▸ **Extrait du texte**:
------------------------------------------------

Les décors et costumes de la troupe sont simples, de ceux qui vont à l’essentiel, ne distraient pas le spectateur de l’œuvre, lui en offrent un accès facile afin qu’il s’en fasse sa propre image. Un rideau rouge, des toiles naïves présentant les lieux traversés par le Soldat, des accessoires réduits au minimum. L’essence de l’œuvre, la quintessence du métier de clown, l’art du conte pour petits et grands.
Les musiciens sont à nommer également car ils participent pleinement à la représentation de l’œuvre, placés sur scène, tous sur le même plan, sous la direction inspirée de Whitney Reader, jeune chef de vingt-neuf ans né à Atlanta, qui faisait ses débuts en Suisse. Au violon Valeriy Sokolov, vingt-trois ans mais une forte présence et un jeu qui allie une belle maîtrise des rythmes difficiles de Stravinski avec une âme musicale qui en fait le principal protagoniste de l’œuvre, la personnification de l’âme du soldat qui vend son violon au Diable. A la contrebasse, Frank Sanderell, premier contrebassiste de l’Orchestre de la Tonhalle de Zurich, au basson Alfonso Venturieri, premier basson solo de l’OSR, au cornet à pistons Philippe Litzler, trompette solo de la Tonhalle, au trombone Matteo de Luca, collaborateur régulier de La Scala et de l’OSR, à la clarinette Dmitry Rasul-Kareyev, première clarinette solo de l’OSR et, enfin, aux percussions, Pascal Viglino, qui collabore également régulièrement avec l’OSR, qui nous a offert des nuances remarquables, donnant à ses percussions des couleurs d’une rare douceur comme d’une cinglante puissance.

------------------------------------------------

▸ **Lignes enregistrées**:
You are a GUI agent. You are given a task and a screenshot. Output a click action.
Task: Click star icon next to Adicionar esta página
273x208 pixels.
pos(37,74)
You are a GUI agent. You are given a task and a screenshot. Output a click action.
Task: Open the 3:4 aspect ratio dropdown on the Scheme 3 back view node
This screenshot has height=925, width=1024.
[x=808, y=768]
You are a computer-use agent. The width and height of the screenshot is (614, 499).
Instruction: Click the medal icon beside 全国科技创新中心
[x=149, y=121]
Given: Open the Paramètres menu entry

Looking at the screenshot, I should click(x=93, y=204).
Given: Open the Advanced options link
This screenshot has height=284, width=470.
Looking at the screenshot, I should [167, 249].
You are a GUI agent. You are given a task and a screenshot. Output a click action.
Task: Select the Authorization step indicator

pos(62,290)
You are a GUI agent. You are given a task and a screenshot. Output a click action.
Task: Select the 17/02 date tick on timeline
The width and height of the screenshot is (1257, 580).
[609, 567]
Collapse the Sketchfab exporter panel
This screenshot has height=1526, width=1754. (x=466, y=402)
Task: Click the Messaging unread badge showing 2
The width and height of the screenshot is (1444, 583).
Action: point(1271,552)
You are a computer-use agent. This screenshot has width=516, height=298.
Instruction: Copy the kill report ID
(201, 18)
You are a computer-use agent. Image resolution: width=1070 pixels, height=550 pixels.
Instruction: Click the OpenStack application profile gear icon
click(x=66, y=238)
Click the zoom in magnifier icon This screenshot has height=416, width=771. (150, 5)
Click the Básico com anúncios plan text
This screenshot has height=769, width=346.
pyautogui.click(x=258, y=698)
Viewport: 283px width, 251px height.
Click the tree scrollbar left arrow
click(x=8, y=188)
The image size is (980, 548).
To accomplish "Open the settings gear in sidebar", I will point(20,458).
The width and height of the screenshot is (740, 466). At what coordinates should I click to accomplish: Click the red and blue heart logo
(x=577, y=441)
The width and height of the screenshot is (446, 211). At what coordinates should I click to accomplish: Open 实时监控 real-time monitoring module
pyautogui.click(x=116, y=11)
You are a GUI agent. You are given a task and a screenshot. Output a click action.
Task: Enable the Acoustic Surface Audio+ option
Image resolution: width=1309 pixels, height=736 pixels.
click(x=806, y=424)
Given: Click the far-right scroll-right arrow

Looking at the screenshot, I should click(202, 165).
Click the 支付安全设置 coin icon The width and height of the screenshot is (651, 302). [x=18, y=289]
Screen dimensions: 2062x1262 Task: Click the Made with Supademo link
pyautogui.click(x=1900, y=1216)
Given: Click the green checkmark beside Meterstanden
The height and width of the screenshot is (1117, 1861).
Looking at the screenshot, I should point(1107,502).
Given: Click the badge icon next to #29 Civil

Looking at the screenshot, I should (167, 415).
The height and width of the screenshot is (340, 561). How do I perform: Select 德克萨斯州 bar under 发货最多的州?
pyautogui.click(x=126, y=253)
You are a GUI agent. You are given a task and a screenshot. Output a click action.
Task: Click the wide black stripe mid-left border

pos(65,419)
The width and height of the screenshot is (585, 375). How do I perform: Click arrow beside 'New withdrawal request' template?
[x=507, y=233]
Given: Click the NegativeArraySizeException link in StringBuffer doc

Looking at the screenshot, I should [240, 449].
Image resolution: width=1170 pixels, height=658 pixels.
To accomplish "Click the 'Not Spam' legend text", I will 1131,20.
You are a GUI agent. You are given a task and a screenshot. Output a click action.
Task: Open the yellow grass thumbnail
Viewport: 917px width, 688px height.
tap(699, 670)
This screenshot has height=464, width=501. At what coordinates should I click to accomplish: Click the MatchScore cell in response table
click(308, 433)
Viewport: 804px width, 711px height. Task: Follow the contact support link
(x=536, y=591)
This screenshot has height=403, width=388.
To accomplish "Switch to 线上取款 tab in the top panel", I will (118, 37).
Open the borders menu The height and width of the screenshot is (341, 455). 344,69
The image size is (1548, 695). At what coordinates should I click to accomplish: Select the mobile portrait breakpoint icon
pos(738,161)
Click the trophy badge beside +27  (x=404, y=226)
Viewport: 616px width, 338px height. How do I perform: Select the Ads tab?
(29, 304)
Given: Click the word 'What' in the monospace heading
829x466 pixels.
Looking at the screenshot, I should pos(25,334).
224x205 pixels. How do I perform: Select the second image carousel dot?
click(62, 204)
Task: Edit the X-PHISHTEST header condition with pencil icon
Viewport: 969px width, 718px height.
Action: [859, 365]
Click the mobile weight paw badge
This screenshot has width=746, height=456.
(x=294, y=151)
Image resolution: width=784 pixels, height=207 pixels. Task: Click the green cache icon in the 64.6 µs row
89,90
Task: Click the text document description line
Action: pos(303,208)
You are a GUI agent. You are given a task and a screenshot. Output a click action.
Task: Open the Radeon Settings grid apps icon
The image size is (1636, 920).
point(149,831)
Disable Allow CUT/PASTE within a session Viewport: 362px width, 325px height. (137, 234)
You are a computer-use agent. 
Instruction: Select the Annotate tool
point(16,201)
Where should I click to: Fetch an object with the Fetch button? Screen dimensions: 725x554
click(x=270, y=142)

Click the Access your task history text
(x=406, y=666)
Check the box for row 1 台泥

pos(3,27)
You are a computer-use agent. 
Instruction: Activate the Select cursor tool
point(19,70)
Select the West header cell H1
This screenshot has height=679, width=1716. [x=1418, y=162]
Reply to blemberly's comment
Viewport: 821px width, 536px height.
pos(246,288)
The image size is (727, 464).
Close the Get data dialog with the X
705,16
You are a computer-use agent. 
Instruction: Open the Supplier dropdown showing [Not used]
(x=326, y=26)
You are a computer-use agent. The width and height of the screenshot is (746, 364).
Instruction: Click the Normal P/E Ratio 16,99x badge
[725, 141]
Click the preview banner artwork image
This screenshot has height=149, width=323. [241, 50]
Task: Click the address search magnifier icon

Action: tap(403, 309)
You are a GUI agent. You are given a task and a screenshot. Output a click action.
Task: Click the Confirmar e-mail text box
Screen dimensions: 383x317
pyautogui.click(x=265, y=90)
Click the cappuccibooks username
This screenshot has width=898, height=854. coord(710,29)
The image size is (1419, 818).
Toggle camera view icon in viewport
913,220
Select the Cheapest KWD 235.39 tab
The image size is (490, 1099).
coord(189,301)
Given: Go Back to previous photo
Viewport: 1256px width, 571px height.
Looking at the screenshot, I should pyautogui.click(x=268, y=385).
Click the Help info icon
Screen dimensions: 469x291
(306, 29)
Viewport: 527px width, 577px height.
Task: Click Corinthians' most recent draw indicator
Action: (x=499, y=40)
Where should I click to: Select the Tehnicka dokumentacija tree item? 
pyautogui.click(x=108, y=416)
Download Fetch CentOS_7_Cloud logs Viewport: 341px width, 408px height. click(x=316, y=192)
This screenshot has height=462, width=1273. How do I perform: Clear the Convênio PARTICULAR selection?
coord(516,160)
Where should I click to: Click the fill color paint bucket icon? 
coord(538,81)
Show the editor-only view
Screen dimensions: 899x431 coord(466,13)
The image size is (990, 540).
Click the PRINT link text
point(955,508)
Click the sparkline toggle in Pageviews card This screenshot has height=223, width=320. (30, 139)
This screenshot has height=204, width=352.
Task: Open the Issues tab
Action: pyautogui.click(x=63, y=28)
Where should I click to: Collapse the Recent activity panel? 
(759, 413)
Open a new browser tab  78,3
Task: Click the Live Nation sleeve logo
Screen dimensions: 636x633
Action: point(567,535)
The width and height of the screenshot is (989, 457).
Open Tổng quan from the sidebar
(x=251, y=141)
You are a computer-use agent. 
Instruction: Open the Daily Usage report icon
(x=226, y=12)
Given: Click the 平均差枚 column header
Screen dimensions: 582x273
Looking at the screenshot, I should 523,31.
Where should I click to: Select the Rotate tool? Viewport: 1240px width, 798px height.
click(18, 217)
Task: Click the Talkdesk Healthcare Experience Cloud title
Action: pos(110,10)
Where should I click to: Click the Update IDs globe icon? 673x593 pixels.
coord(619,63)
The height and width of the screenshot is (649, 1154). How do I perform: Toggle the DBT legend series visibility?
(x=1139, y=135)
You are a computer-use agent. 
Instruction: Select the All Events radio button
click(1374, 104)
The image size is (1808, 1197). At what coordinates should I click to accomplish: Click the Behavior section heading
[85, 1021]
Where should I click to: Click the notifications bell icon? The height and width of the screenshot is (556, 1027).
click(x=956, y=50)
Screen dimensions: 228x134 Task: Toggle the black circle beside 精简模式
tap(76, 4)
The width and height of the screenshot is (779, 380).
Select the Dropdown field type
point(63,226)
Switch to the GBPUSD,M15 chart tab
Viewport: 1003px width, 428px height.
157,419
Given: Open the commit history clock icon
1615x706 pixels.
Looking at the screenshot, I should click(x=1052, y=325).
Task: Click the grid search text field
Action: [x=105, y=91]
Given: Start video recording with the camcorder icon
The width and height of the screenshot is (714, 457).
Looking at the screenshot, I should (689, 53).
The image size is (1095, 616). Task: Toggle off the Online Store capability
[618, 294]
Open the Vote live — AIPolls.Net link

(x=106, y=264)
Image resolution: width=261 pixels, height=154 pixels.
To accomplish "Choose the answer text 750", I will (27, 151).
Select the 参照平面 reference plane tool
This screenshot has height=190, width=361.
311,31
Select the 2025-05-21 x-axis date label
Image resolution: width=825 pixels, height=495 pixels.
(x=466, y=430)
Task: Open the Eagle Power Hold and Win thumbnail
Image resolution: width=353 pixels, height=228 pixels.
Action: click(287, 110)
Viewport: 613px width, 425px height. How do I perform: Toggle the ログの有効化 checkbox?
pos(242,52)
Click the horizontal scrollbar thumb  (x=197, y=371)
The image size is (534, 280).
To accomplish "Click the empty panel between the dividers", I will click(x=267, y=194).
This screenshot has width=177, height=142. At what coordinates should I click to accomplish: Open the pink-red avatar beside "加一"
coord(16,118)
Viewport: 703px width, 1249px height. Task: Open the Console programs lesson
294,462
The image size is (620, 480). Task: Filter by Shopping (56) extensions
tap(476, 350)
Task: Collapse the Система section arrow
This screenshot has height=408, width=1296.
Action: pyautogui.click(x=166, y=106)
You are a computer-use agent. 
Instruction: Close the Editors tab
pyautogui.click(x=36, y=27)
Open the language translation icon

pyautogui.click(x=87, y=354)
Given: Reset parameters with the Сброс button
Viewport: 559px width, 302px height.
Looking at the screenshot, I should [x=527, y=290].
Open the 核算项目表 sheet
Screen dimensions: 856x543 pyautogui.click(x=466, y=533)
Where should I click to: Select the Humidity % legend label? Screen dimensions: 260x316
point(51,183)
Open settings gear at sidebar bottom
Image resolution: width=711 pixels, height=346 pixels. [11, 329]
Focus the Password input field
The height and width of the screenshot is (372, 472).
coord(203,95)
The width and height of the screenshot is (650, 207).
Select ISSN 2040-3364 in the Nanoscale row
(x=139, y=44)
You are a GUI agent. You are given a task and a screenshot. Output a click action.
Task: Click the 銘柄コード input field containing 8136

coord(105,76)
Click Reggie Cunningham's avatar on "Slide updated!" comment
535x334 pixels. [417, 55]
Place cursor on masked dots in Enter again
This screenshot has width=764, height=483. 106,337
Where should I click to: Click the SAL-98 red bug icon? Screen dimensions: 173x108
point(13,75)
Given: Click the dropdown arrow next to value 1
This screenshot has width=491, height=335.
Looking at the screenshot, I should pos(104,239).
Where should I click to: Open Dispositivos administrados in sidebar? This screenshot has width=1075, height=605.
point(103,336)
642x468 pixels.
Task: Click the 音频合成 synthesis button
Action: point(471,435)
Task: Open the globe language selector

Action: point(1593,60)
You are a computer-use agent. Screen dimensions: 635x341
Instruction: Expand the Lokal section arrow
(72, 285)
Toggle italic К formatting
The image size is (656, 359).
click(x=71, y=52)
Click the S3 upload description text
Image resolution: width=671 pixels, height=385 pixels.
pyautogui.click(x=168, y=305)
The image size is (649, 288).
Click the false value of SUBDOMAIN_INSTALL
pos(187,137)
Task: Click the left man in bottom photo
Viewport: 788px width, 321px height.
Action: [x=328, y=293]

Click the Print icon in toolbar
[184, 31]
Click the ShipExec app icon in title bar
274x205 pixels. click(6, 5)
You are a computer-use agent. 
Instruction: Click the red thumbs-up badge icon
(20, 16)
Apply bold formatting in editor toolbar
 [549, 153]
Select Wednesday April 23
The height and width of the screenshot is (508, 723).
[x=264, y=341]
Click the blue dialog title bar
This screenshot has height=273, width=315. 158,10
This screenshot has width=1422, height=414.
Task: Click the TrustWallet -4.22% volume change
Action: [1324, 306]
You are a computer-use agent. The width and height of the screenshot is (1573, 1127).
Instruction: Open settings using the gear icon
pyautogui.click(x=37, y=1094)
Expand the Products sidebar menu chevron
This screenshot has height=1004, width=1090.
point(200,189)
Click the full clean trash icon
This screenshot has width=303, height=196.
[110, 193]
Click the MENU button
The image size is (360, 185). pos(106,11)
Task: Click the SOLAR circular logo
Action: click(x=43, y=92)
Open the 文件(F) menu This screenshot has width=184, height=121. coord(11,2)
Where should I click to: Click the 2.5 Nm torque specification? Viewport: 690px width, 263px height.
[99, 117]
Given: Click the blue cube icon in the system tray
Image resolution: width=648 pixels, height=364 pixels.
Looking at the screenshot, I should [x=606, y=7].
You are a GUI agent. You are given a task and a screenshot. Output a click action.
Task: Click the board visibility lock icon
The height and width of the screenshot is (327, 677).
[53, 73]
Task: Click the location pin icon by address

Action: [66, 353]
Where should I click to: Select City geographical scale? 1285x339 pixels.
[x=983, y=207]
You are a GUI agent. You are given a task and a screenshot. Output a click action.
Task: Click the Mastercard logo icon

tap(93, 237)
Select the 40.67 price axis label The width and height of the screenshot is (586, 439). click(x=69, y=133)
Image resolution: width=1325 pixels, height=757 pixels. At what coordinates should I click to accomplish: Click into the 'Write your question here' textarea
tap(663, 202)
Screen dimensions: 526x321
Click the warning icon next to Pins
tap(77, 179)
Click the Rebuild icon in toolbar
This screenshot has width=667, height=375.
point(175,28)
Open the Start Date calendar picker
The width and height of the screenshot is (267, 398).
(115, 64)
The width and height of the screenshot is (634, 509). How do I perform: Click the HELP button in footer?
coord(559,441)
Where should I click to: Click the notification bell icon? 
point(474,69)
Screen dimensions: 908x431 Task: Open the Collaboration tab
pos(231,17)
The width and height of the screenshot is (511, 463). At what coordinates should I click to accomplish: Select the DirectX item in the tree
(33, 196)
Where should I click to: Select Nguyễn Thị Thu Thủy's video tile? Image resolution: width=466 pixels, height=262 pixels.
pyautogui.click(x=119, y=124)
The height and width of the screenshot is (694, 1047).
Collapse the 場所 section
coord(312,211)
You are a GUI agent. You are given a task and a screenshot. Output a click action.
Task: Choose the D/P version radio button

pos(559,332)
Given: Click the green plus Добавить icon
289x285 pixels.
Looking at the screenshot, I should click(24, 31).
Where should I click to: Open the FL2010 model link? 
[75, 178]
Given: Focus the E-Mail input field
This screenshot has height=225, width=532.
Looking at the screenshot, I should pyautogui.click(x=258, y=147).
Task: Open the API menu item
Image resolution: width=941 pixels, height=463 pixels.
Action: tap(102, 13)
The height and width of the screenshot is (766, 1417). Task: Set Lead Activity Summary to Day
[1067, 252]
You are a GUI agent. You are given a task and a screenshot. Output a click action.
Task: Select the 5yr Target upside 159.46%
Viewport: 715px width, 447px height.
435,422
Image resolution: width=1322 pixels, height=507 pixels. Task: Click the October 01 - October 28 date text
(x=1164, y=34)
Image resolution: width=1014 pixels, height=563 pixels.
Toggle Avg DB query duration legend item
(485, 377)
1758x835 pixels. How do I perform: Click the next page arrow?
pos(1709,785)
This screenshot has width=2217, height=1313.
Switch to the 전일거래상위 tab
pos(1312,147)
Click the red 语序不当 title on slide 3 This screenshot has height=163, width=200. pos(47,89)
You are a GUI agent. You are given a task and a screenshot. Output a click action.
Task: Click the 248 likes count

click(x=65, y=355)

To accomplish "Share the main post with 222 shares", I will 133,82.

------------------------------------------------

▸ **Consigne donnée**: Modifiez le passage de l'extrait allant de « Les décors et » jusqu'à « petits et grands. » en remplaçant « rouge » par « bleu ». Les enregistrements n'ont aucun lien avec l'extrait.

▸ **Réponse**:
Les décors et costumes de la troupe sont simples, de ceux qui vont à l’essentiel, ne distraient pas le spectateur de l’œuvre, lui en offrent un accès facile afin qu’il s’en fasse sa propre image. Un rideau bleu, des toiles naïves présentant les lieux traversés par le Soldat, des accessoires réduits au minimum. L’essence de l’œuvre, la quintessence du métier de clown, l’art du conte pour petits et grands.